161-P: REAL TIME (AND COST) SAVINGS WITH REAL TIME PCR DECEASED DONOR MOLECULAR TYPING

Aim UNOS requires that deceased donor (DD) HLA typing be performed by molecular methods. Antibodies to more and varied HLA alleles are detected by Luminex single antigen beads making crossmatch interpretation potentially difficult. The aim of this study was to evaluate the time and cost of performing DD molecular typing with Real Time PCR. Methods We compared the cost and time it takes to obtain a low resolution DNA typing by our current method standard PCR-SSP/Serology typing to the Real–Time (RT) PCR typing by Linkage Biosystems. Eight previously DNA typed samples were tested by RT PCR kit HLA-ABCDRDQA1DQB1DP+ kit. RT PCR uses the melt curve analysis to identify different alleles. Our current deceased donor typing method includes class I and II testing for HLA A,B,C,DRB1,DRB3,4,5 and DQB using serologic and molecular techniques. We use both methods to guard against no-amps by PCR and to identify any nulls alleles. Typing kits, reagents and tech time were included in the total cost analysis. Results All the HLA typings agreed.

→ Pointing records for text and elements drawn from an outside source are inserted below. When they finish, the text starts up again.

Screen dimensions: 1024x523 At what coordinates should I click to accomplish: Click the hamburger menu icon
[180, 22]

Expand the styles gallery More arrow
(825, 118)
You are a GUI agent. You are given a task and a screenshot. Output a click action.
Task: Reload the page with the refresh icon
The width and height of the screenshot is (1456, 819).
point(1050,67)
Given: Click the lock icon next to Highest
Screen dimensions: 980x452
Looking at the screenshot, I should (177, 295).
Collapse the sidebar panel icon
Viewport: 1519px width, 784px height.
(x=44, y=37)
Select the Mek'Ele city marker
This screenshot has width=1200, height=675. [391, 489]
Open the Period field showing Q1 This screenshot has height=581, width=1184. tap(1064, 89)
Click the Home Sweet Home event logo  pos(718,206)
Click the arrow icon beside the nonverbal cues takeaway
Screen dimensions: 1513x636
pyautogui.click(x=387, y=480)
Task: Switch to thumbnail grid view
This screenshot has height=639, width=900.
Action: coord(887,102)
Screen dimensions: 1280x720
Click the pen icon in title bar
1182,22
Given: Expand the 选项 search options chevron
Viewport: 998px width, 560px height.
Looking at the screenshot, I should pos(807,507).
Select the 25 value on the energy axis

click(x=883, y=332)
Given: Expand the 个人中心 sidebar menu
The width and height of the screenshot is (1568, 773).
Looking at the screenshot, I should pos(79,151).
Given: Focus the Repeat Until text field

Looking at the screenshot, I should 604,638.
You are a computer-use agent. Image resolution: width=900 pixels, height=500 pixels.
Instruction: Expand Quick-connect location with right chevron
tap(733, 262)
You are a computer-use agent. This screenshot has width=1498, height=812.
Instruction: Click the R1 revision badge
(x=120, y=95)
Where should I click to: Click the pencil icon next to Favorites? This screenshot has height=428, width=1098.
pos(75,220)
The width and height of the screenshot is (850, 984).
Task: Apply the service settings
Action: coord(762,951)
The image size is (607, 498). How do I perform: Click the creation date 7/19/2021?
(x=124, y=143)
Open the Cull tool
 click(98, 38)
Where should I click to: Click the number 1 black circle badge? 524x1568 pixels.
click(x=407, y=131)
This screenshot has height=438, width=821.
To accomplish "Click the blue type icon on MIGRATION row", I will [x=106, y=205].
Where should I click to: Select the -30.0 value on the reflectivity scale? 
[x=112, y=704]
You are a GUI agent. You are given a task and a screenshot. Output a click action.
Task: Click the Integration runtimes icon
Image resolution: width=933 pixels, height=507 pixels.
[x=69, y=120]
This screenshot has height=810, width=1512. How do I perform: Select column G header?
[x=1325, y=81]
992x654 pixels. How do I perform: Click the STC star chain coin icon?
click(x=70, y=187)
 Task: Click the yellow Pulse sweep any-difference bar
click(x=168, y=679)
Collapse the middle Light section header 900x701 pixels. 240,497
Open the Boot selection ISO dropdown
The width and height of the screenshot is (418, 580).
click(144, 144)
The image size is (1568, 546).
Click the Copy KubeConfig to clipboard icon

DNA isolation was required for both assays and was not included in the comparison [ Table 1 ]. Tech time savings with RT PCR was 140 minutes. The increased tech time for Std PCR typing was due to the need for multiple kits. The RT PCR software analysis streamlines the antigen assignment by identifying rare alleles. The cost to run the null trays and test for DP, and DQA alleles using Std PCR which are all available on one RT PCR kit, was $419 and doubled the tech time. Conclusions RT PCR offers a time and cost efficient way to perform low resolution molecular DD typing. In our lab, Std PCR is still necessary for higher resolution typing.